No, this isn’t an article about Arthur Miller’s Pulitzer Prize winning play about Willy Loman. Instead, I want to address one of the three big myths that were debunked at the recent SiriusDecisions Sales and Marketing Summit last week in Nashville.

They reported that popular metrics indicate that buyers are 57% of the way through their purchase process before they engage a sales rep. They also mentioned that Forrester forecasts a 22% decline in the number of B2B sales over the next 5 years, which totals about 1 million sales reps that would possibly to lose their jobs.

That simply doesn’t live up to the research that SiriusDecisions found when they surveyed 1,000 B2B executives who were involved in significant purchase decisions. Their research found that B2B buyers interact with sales reps at every stage of the buyer’s journey. They also found that more than half the time rep involvement starts at the beginning of the buyer’s journey, and for more complex purchases that involvement is about two-thirds of the time.

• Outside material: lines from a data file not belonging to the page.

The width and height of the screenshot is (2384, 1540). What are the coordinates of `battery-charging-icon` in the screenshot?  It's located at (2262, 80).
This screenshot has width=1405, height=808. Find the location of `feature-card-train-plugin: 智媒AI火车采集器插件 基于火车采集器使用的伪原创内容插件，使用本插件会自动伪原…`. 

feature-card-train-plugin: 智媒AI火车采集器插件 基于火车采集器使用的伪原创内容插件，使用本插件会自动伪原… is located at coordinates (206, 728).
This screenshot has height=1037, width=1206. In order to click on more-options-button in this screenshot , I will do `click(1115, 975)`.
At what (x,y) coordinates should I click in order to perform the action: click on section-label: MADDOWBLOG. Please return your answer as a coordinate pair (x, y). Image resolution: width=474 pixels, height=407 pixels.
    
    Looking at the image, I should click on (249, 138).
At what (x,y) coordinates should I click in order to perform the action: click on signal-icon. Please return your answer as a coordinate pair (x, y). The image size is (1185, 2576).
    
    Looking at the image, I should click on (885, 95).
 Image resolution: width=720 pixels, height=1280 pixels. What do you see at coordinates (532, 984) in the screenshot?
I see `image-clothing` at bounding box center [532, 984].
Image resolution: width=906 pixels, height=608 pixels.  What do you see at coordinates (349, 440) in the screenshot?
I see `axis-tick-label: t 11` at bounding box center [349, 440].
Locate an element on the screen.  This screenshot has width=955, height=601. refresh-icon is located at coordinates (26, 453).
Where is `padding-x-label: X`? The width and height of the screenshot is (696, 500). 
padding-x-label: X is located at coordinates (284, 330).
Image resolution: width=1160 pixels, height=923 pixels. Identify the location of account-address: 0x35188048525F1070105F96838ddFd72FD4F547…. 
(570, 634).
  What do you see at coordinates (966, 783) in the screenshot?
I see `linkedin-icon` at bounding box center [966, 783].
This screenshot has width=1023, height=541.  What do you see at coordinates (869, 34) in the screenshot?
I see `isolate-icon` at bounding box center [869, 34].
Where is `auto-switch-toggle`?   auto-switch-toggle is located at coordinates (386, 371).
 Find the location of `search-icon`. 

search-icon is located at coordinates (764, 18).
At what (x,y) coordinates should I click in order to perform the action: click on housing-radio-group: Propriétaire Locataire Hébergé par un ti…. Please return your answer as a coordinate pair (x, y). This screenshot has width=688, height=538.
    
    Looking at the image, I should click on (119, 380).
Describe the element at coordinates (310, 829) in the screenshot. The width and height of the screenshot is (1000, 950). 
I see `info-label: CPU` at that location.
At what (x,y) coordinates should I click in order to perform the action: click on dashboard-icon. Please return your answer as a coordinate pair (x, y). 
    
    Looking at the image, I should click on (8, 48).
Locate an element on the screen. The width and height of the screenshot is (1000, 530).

So what that tells us is that buyers still need the help of salespeople, especially in the early process of a complex sale, in order to help them understand their own problem better and how they would go about solving it. This education stage of the buying process is actually one of the most important phases of the sales person’s relationship with the buyer. Also, this is clearly the phase of the buying process that has the greatest impact on the purchasing decision. Those sales people who can get in early and help the buyer create the scope of the problem, and how to solve it, have a better chance of directing the purchase outcome. More importantly, it is in this phase that they are the most value to the buyer.

Often time buyers are what I like to refer to as “unconscious incompetent” which simply means that they don’t even know that they don’t know! Sales people help them discover those things they don’t know about their own problem and raise their level of consciousness. It is at this stage where the sales rep adds a great deal of value to the buyer and their team that buyer’s simply can’t get through internet web pages.

Social networks do help buyers, but the process is disconnected. So, I agree with SiriusDecisions findings that the idea and concept that sales people, at least those that sell complex solutions, are a dying breed. Sales people can bring additional resources, information and value to the table when they work with buyers that far exceed what they might get on their own from just the internet, making the death of the salesman not a fact but fiction. At least that’s the way I see it, what say you?